The Kioxia CD8P is a new PCIe Gen5 NVMe SSD. We now have a new set of 4th Gen Intel Xeon Scalable Sapphire Rapids and AMD EPYC Genoa, Genoa-X, and Bergamo CPUs with PCIe Gen5 as well as the upcoming AmpereOne. The CPU and server side is ready, now it is time for the SSDs to follow suit. That is the market that Kioxia is aiming for.
Kioxia CD8P PCIe Gen5 NVMe SSDs Launched
Kioxia has two different variants of the CD8P. There is the higher endurance, but lower capacity, CD8P-V. The Kioxia CD8P-R is the read-focused variant of the SSD.
While we have seen companies like Solidigm with 61.44TB SSDs and Micron with multiple 30.72TB options. Kioxia is hitting 30.72TB but with a twist, this is a PCIe Gen5 NVMe SSD with up to 12GB/s of read performance. The other big spec is the endurance. The Kioxia CD8P-V is a 3 DWPD drive with a lower capacity. The 30.72TB is only in the CD8P-R with a 1 DWPD rating and in the 2.5” form factor.
We took a look at the E3.S and other EDSFF form factors a few years ago in a video that is almost at 100,000 views.
The 2.5” form factor is still going strong, but EDSFF will become more popular as we move to PCIe Gen5 drives.
In the industry now there are two sets of folks. Some believe that PCIe Gen4 is fine for a SSD. Those are also the companies that do not have PCIe Gen5 NVMe SSDs.
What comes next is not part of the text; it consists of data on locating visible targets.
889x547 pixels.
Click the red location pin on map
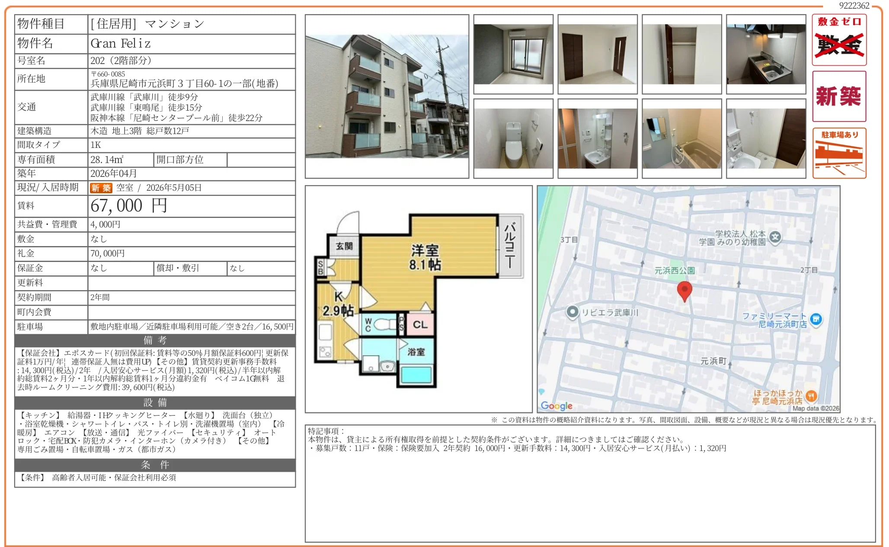(x=684, y=291)
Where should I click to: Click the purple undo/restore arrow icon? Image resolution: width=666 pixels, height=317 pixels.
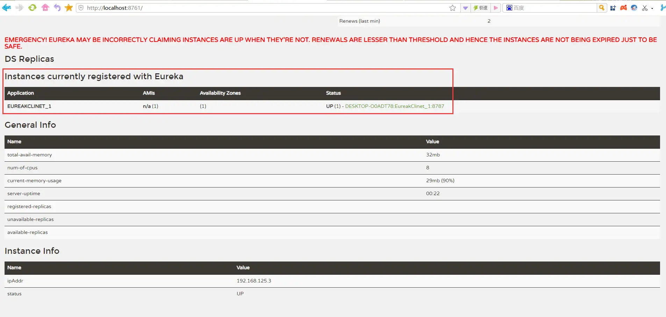57,8
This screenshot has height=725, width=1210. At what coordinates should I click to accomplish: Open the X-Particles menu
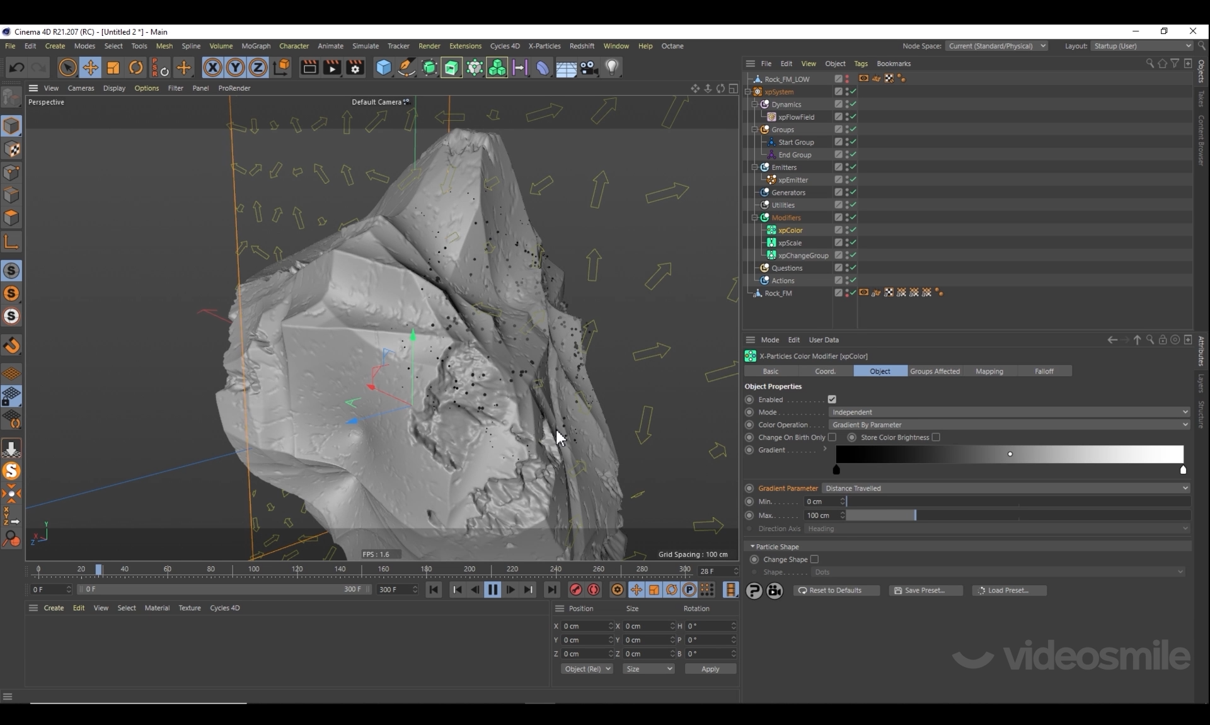click(x=544, y=46)
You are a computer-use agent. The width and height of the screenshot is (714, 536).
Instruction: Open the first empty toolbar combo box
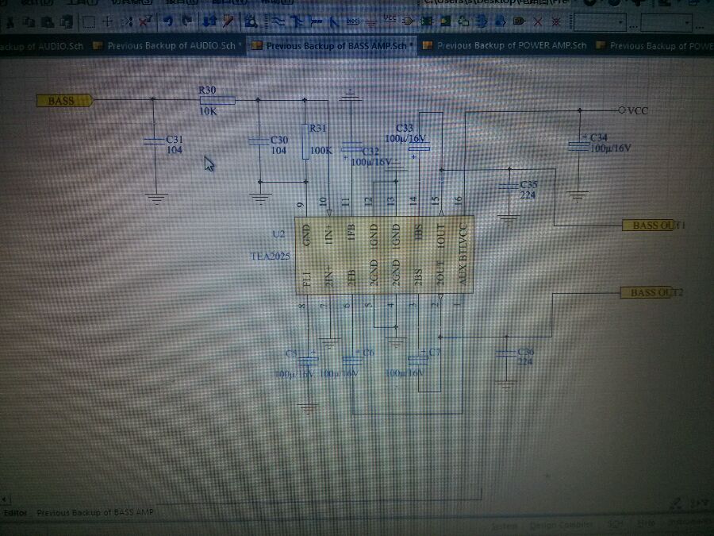tap(601, 22)
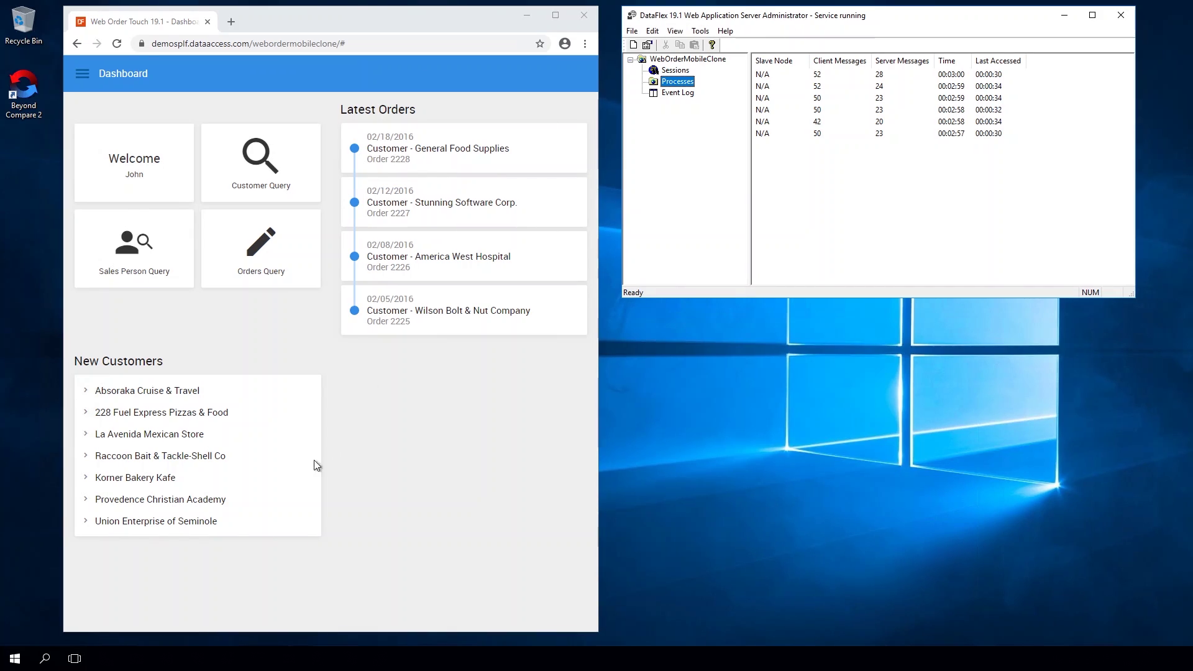1193x671 pixels.
Task: Open the Tools menu
Action: [x=700, y=31]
Companies like Kioxia still see PCIe Gen4 NVMe SSDs to sell well this year, but are starting to transition their portfolios to Gen5. We will have a Kioxia CM7 review coming soon as well for those looking for other options.
At some point one has to, however, wonder about the endurance. 1 DWPD at 30.72TB versus 3 DWPD at 12.8TB may seem like a lot if just looking at DWPD, but 12.8TB x 3 = 38.4TB or roughly 25% more endurance than the larger drive. We see DWPD becoming less exciting in the industry as more drives start to crest >10TB capacities since at some point a lot of sequential read/ write data will end up finding its way onto SSDs instead of hard drives.
Hopefully we will get to see the Kioxia CD8P this week at Flash Memory Summit.